第8話

 隣には洗濯室があった。


 部屋は石造りで真ん中に大きな鍋のようなものが置いてある。


 ここで服を洗うのだろうか。料理はかろうじて経験があるが、洗濯を自分でしたことなど一度もない私は、服を無事に洗えるのか心配になった。


 洗濯室の奥には小さな倉庫用の部屋があり、箒や布巾などの掃除道具が用意してあった。埃でいっぱいの部屋はこれで何とか綺麗にできそうだ。


 一階の部屋は大体見終えたので、二階に上がることにした。



 ……その時、扉の向こうでバタンという音がした。


 静かな空間に突然響いた音に、心臓が大きく跳ねる。


 おそるおそる廊下に出て音がした方向を眺めると、先ほど出てきた書庫の扉が閉まっていた。


 見知らぬ屋敷を回るのは不安で、私はドアを通るたびに開け放しておいた。


 それなのに、扉はしっかりと閉まっている。ここには誰もいないはずなのに……。


 不安になってきょろきょろ周りを見回すが、人の姿はもちろん見えない。その時、頬を冷たい風がつぅっと吹き抜けた。


(あぁ、なんだ。風か……)


 ほっとしたところで、思い直す。


 風? ここはお屋敷の中なのに?


 おそるおそる廊下の窓を確認するが、開いているところは見つからなかった。


 書庫の中だって窓が開いていた記憶はない。換気しようとして後回しにしたことをしっかり覚えている。

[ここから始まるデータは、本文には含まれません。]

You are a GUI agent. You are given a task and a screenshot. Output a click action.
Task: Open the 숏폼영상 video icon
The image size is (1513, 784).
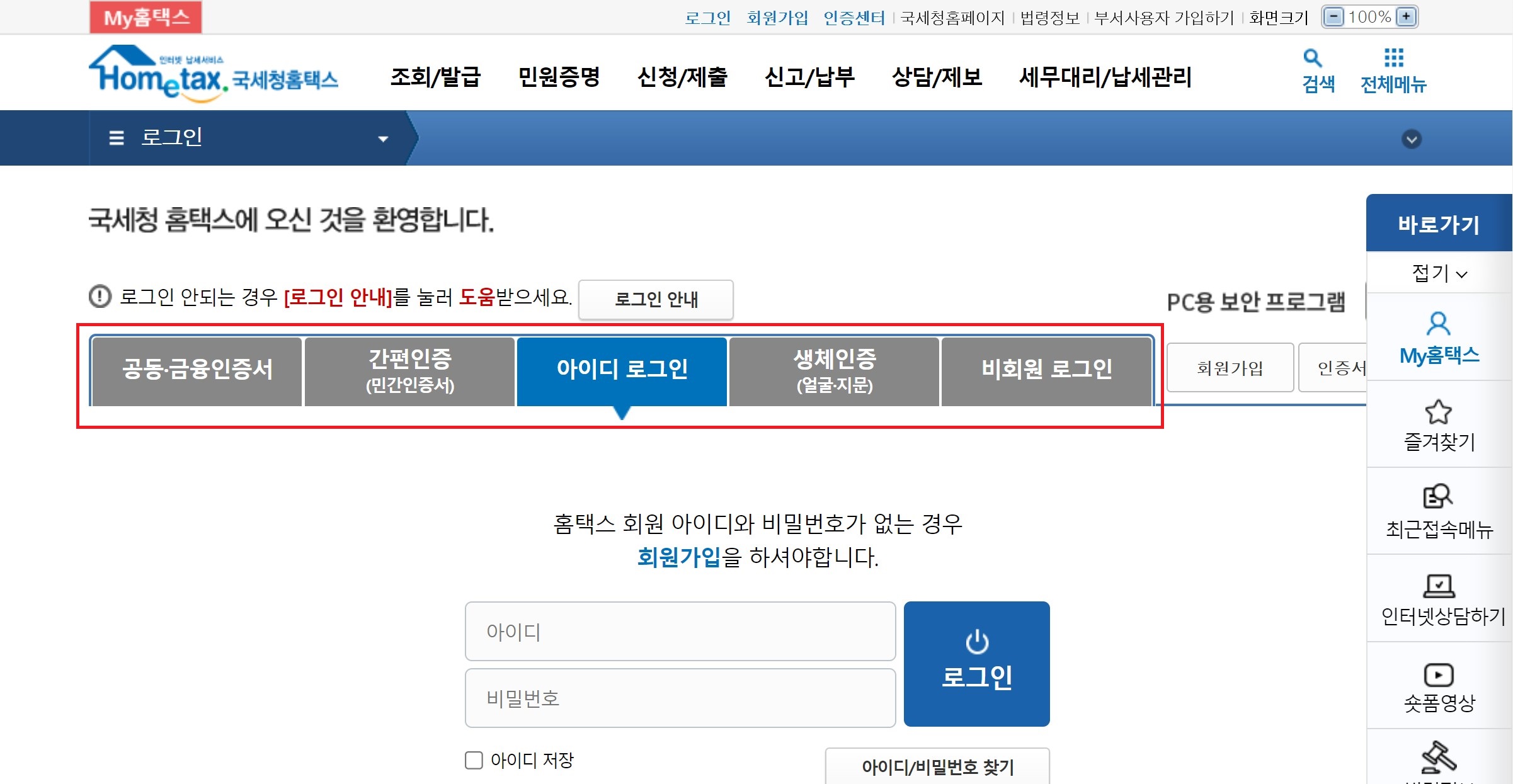pos(1438,676)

 けれど、確かにドアが閉まって、私の頬を冷たい風が撫でたのだ。



 ぞわぞわと体を寒気が走る。


 応接間に戻ろうか。それとも庭に出て……。いや、庭に出たって門の外側には行けないのだから意味がない。


 書庫の扉が気になった。恐れと興味が同時に大きくなっていく。


 私は意を決して書庫の扉に近づいた。


 ゆっくりと扉に手をかけ、中を覗く。人影は見えなかった。そのことに少しだけ安堵しながら、中に足を進める。またひとりでに閉まったらどうしようと思いつつ、扉は開け放しにしておいた。


 きょろきょろと辺りを見回す。


 やはり窓は全て閉まっていたが、部屋を見渡してもおかしなところは見当たらない。



(古いお屋敷だし、どこかから隙間風でも入って来るのかも)


 そう自分に言い聞かせて書庫を出ようとする。その時、後ろで何かが落ちるような音が聞こえた。


 怯えながら振り返ると、そこには不自然に床に落ちている本が見える。


(なにこれ。あんな本絶対に落ちていなかったわ……)


 全身から血の気が引いていくのがわかった。


 扉ならまだしも、風が吹いたとしたって書棚の本がひとりでに落ちるとは考えにくい。恐れを感じつつも、同時にあの本が気になって仕方なくなる。